這也是他一直擔心的問題,為君者做不到殺伐果斷,就意味著很容易被人操控,抑或是影響,他看著眼前身姿嫋嫋的少女,娉婷如水間清蓮,如果她是他的孩子,那該有多好。
“您說笑了,這是不可能的!”鳳玉影的話驚醒了他,他這才反應過來,原來在剛才,他不知不覺的把心底想的說了出來。
“是啊!這是不可能的!”他輕歎一口氣,“二十年前朕比不過風景川,二十年後,朕也比不過他的女兒!”
這時,他才深刻的感受到了無力,風景川就是他過不去的坎,偏偏他們的兒女還牽扯了一樁無頭公案!
一時間,整個皇極殿靜了下來,無人出聲,氣氛膠著,隻聽得更漏裏“沙沙”的流沙聲。
“你替他扶靈,是想提前盡人媳的責任嗎?”突然,夜泠鴻出聲問道。
鳳玉影猝不及防,很快就反映過來,略有些狼狽的避開夜泠鴻投來的視線,否認道:“不是,本主隻是需要借此機會——回風域!”
夜泠鴻點點頭,恍然大悟,“哦……我明白了!”
聽到他拉長了語調的回答,鳳玉影不適地皺了皺眉,剛想開口又住了嘴,並沒有多說什麼。
夜泠鴻站起身來,走到龍椅前坐下,居高臨下的看著下方低頭思索的鳳玉影,威嚴的開口:“朕知道了,你可以去拜祭你姨母了。”

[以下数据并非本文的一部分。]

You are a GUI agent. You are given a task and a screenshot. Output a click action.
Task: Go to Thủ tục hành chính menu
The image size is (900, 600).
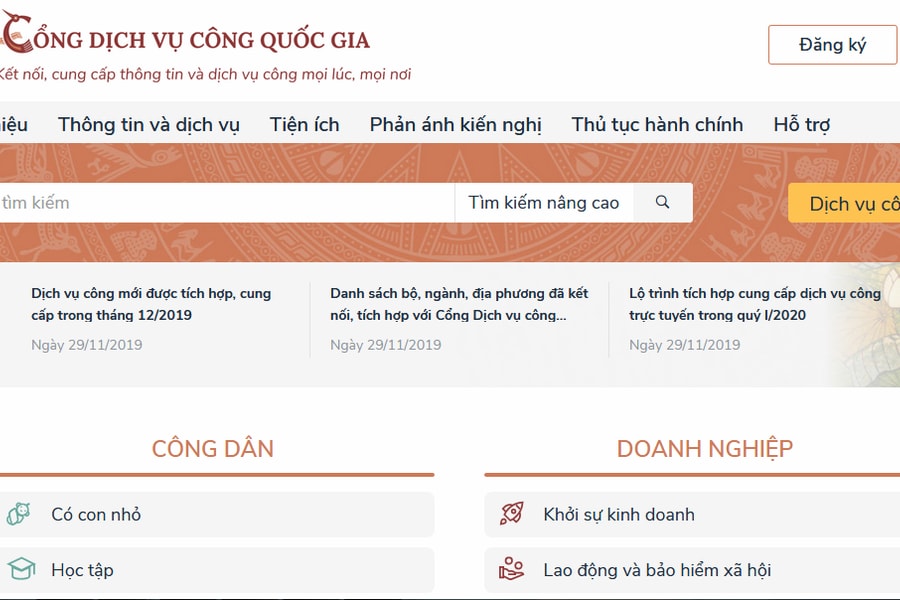657,125
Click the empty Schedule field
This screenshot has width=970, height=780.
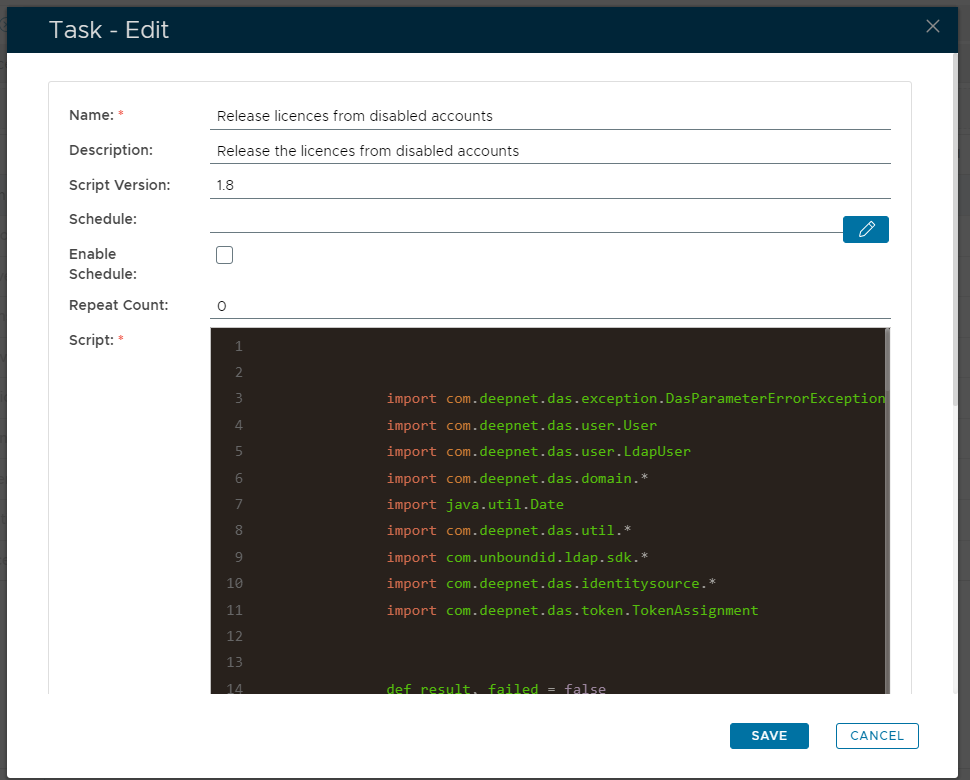(525, 220)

鳳玉影見此,站起身來,行了一禮,“告辭!”慢慢退出門去。
她拒絕了周亮的示好,不打算坐轎子去永安宮,皇極殿距永安宮不遠,走過去也好,正好可以乘此機會理清理清思路。
此番她能順利得到回去的機會,有賴於玉凝瑛的果決,說死就死,毫不猶豫,不過……鳳玉影皺起了眉,玉凝瑛還是怨她的,特地選在了六月初十那一天自盡,純粹是死了都要膈應她!
六月初十,是她父親風景川的祭日!
玉凝瑛選在這一天,無非就是提醒她,不要忘了夜言祁的親娘是死在她鳳玉影手上的!
真是不鳴則已,一鳴驚人啊!玉凝瑛糊塗了一輩子,到臨了,終於清醒了一回,狠下心來斷了她兒子後退的道路,有殺母之仇橫亙在二人麵前,夜言祁再怎麼愛鳳玉影愛的死去活來,都不可能和她在一起。

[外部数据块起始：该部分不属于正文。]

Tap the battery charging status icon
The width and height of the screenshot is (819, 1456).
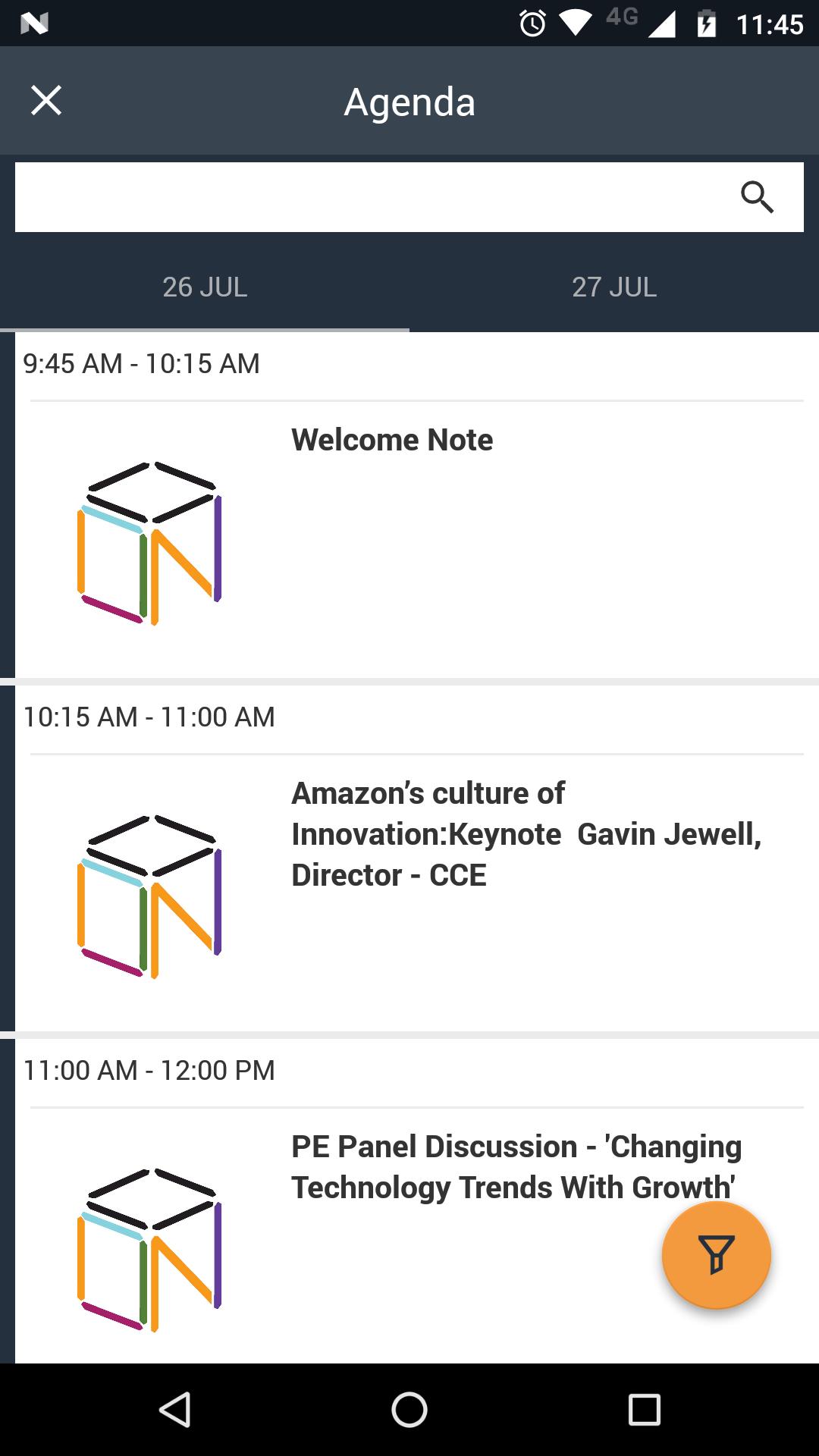tap(706, 24)
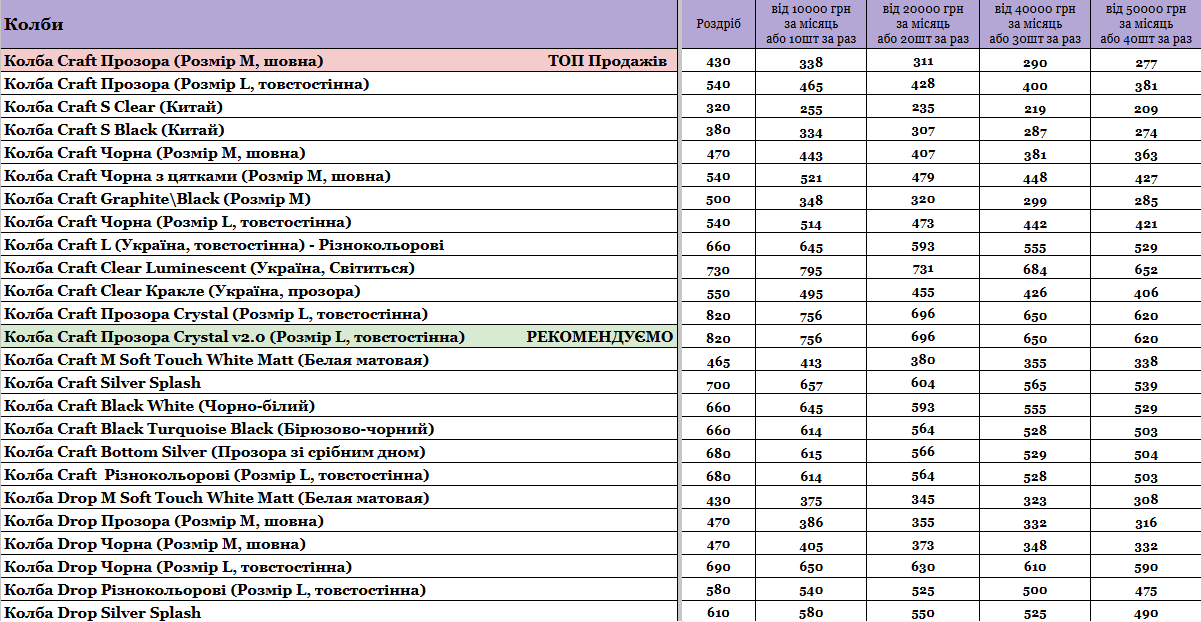
Task: Select the 'Колба Craft Black White (Чорно-білий)' cell
Action: tap(160, 406)
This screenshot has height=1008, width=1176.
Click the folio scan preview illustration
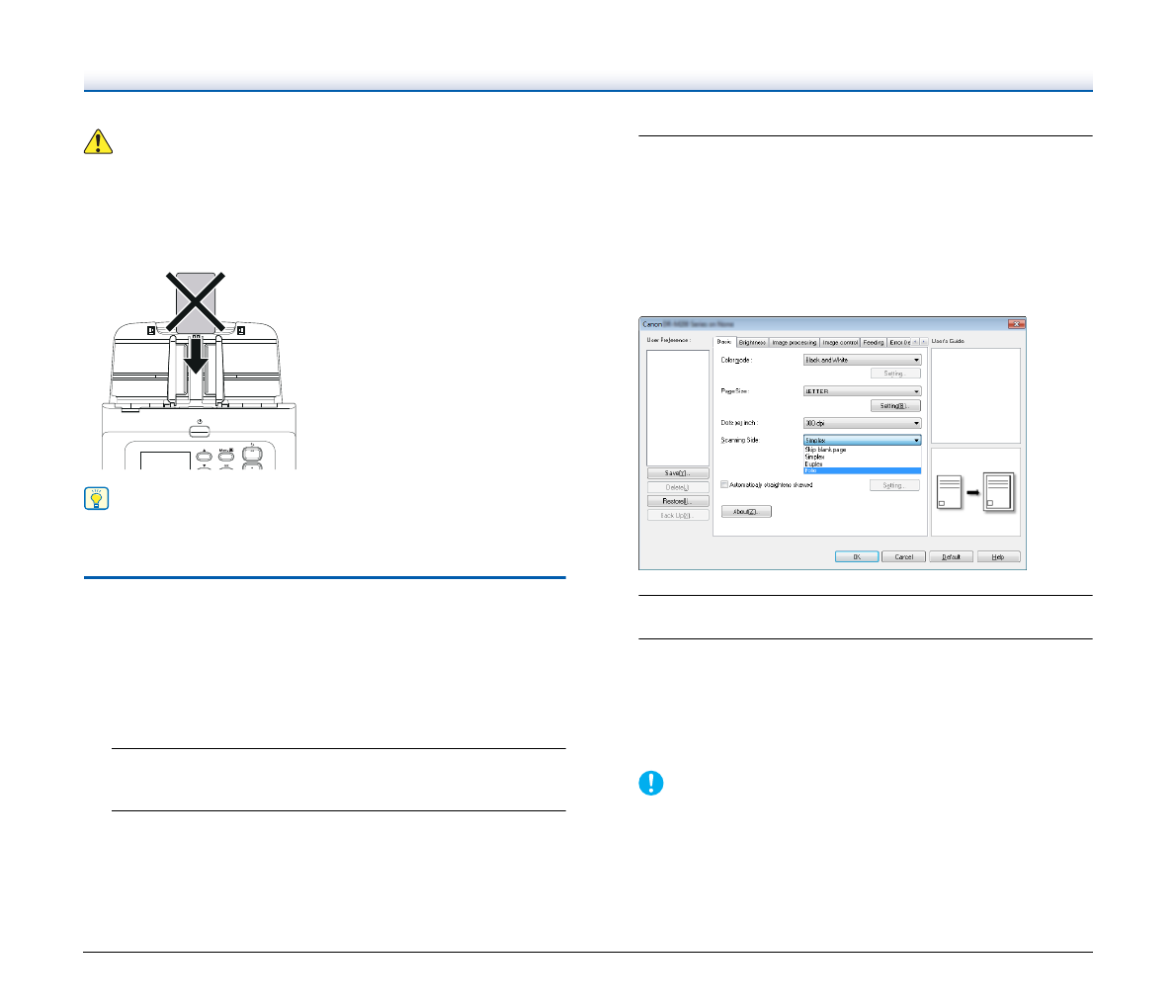tap(975, 492)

前方白幡飄蕩,鳳玉影一步一步的走著,穩穩地朝著靈堂走去,神色素淡,看不出深淺。
靈堂就設在永安宮的大殿上,前來叩拜的命婦已經回去了,後宮妃子守了兩天也放了回去,現在寬大的靈堂上,就隻有夜言祁一個人守著。
鳳玉影走到香案前,撚起一炷香,緩慢地拜了三拜,插上,她站了一會兒,退了下來,走到夜言祁麵前停下。
夜言祁看著一雙繡蓮花百鳥的鞋麵露出黑衣下擺,緩緩抬起了頭,入目的是鳳玉影一張平淡的恍如沒有生氣的臉:“節哀。”

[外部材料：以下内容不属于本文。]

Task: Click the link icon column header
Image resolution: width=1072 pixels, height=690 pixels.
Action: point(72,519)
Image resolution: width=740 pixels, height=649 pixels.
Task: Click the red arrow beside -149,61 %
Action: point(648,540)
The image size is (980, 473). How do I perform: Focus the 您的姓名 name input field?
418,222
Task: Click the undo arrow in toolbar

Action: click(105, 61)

嘴唇蠕動了些許,他將脫口而出的話又咽了下去,緩緩彎腰,唇齒翻滾間最終吐出兩個字:“多謝!”
他沒有問出的是他母後的死,到底和她有沒有關係?他沒說出口,他有預感,若是說出了,或許他們兩人就不能心平氣和的站在這靈堂之上了。